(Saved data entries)

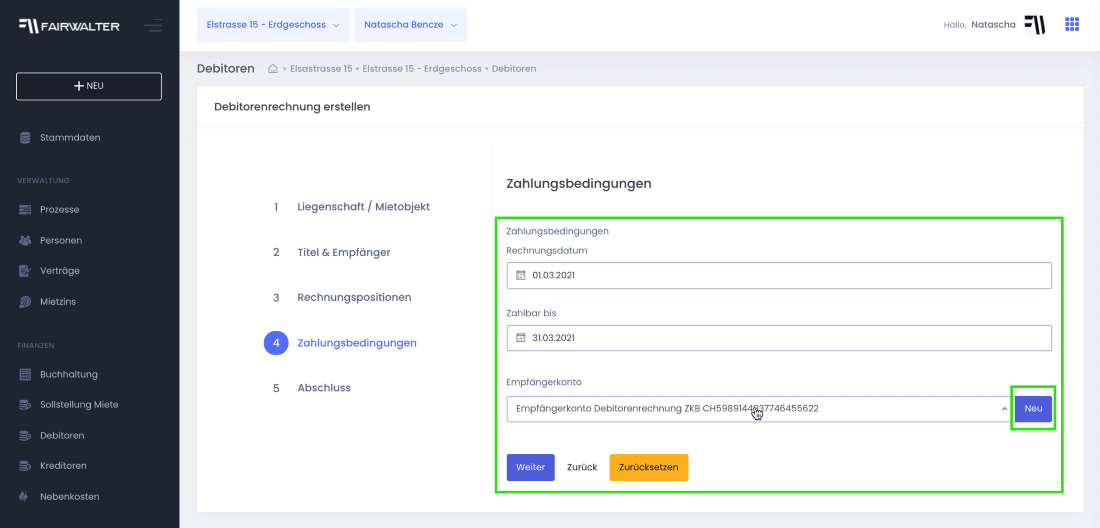Go to step 1 Liegenschaft / Mietobjekt
1100x528 pixels.
coord(363,207)
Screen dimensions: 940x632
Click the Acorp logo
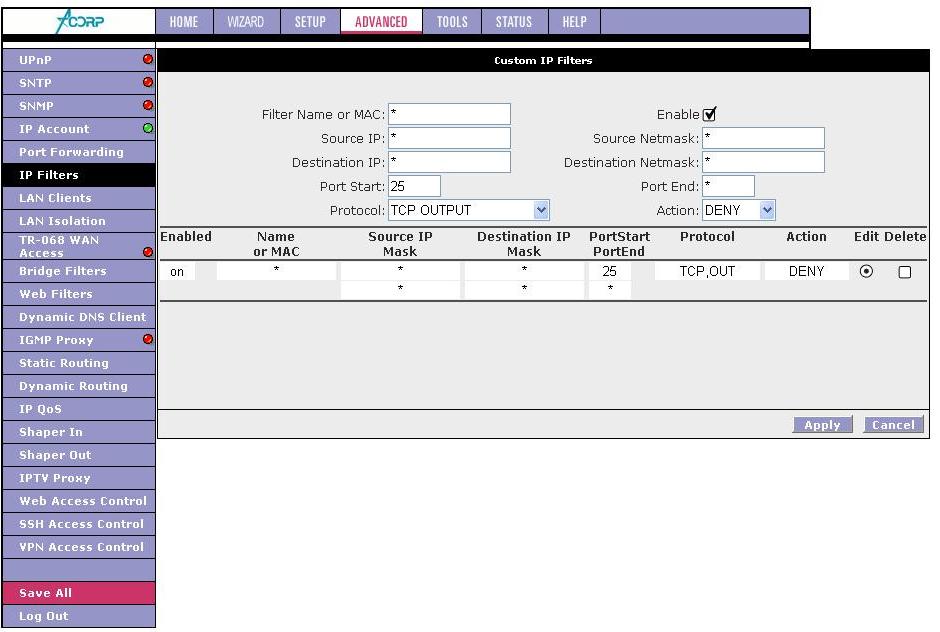pos(78,22)
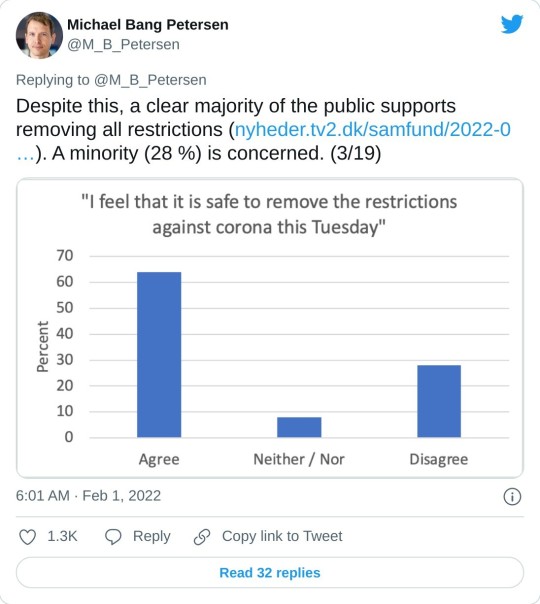This screenshot has width=540, height=604.
Task: Open the 6:01 AM Feb 1, 2022 timestamp
Action: [x=88, y=496]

• **WHAT THIS TASK INVOLVES**
Reproduce the lines from the one with "Screen dimensions: 940x632" through the end of the data, keeping both end lines, adding nothing, and dropping any pictures.

• **EXERCISE SOLUTION**
Screen dimensions: 940x632
Click the Acorp logo
pos(78,22)
This screenshot has width=540, height=604.
Task: Open the 6:01 AM Feb 1, 2022 timestamp
Action: [x=88, y=496]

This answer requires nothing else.